Work request —
Exclude the pictures. Transcribe, exactly as written, the lines from the one with "The height and" through the end of the entries below.

Supplied records —

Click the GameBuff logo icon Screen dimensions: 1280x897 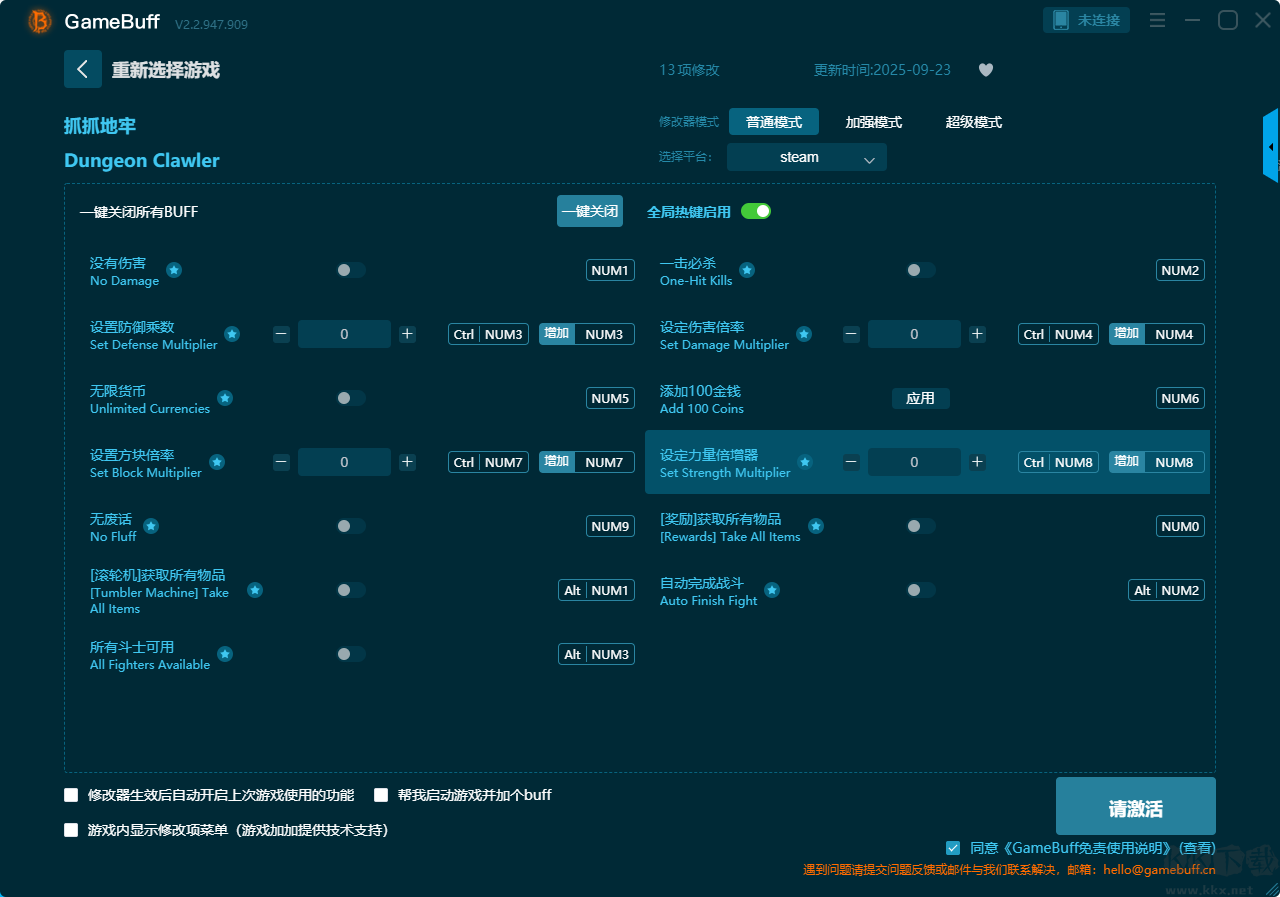point(40,21)
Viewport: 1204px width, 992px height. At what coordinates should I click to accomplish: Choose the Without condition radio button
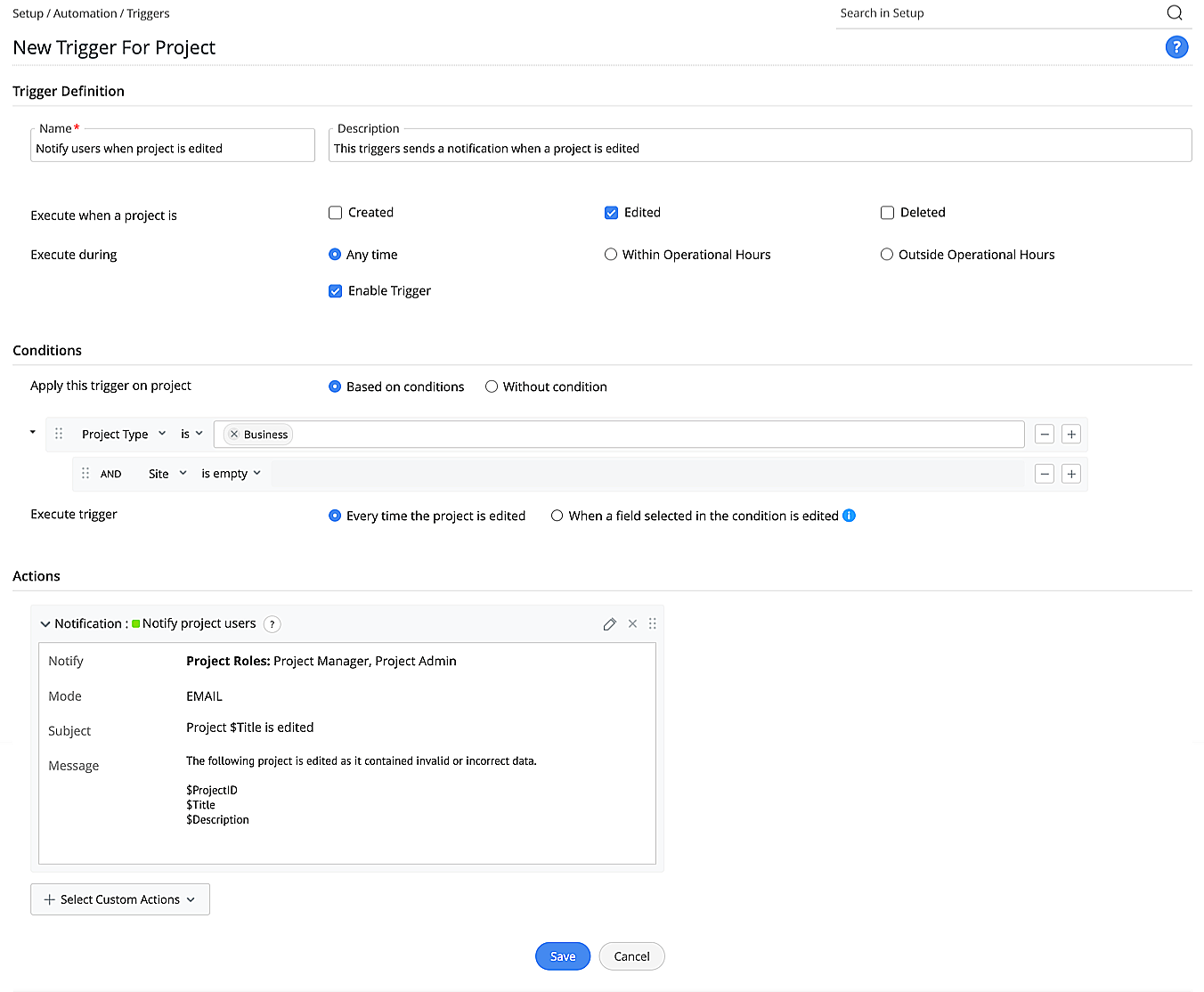492,386
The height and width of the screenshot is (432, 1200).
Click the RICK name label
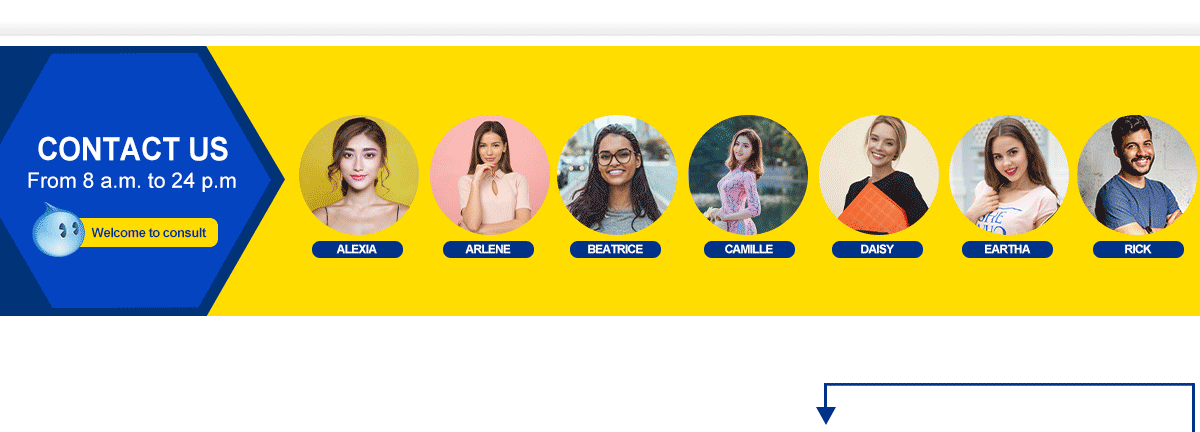coord(1138,249)
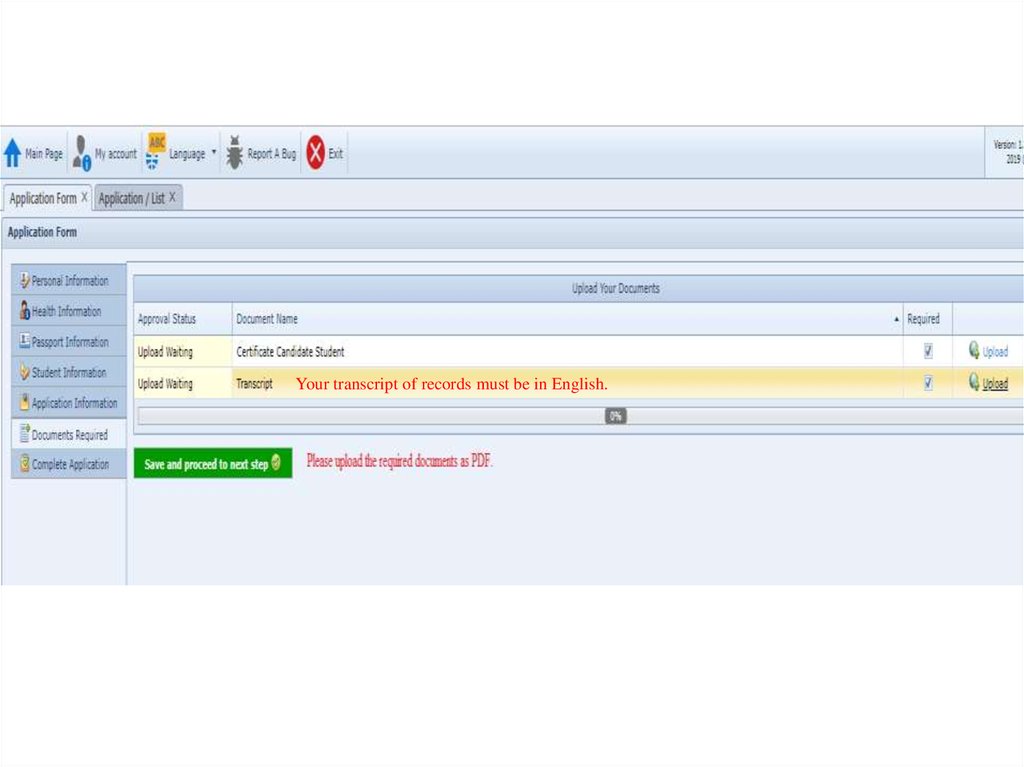Click Save and proceed to next step
Screen dimensions: 1024x767
[x=212, y=464]
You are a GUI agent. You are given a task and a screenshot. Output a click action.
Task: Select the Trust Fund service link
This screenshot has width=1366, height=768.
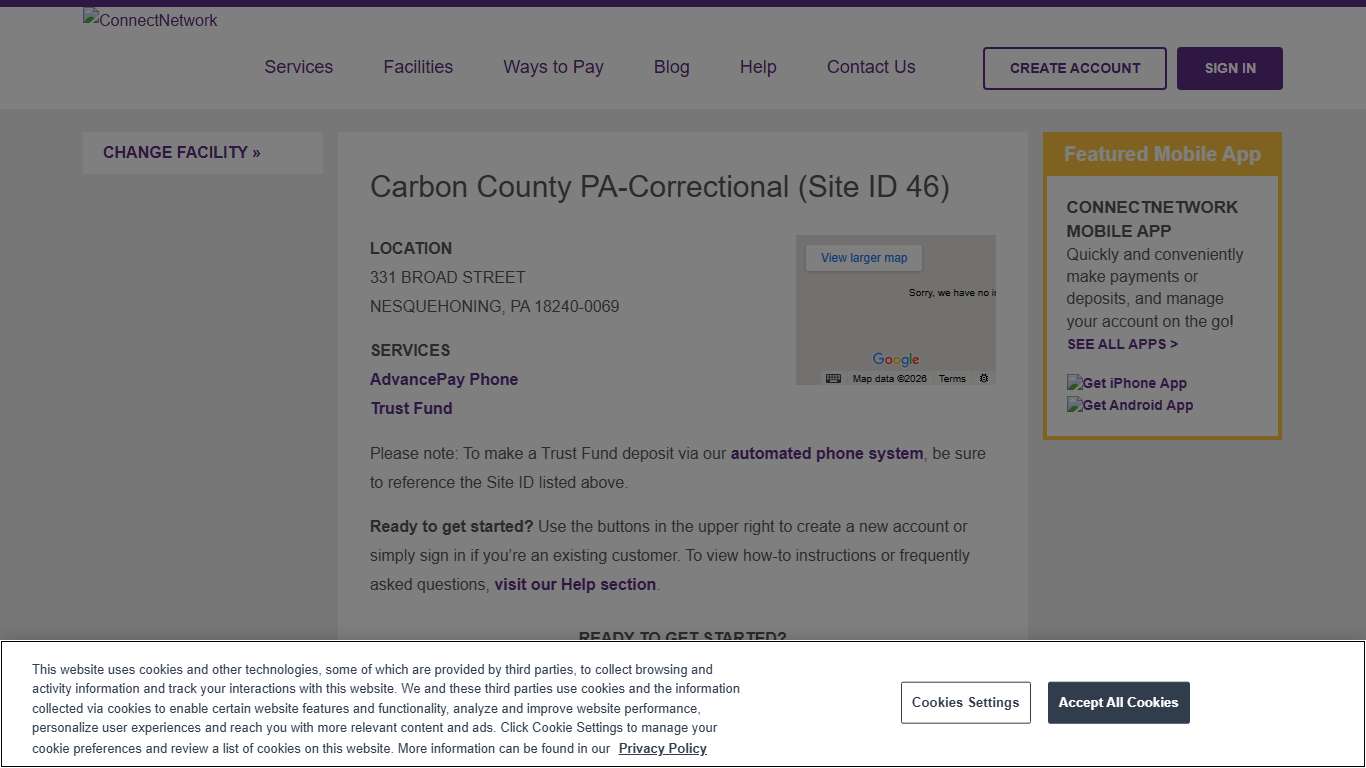coord(410,408)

Answer box —
The height and width of the screenshot is (432, 1200).
Click the RICK name label
coord(1138,249)
Click Save and proceed to next step
Screen dimensions: 1024x767
[x=212, y=464]
You are a GUI agent. You are given a task and a screenshot. Output a click action.
Task: Select the Trust Fund service link
This screenshot has width=1366, height=768.
coord(410,408)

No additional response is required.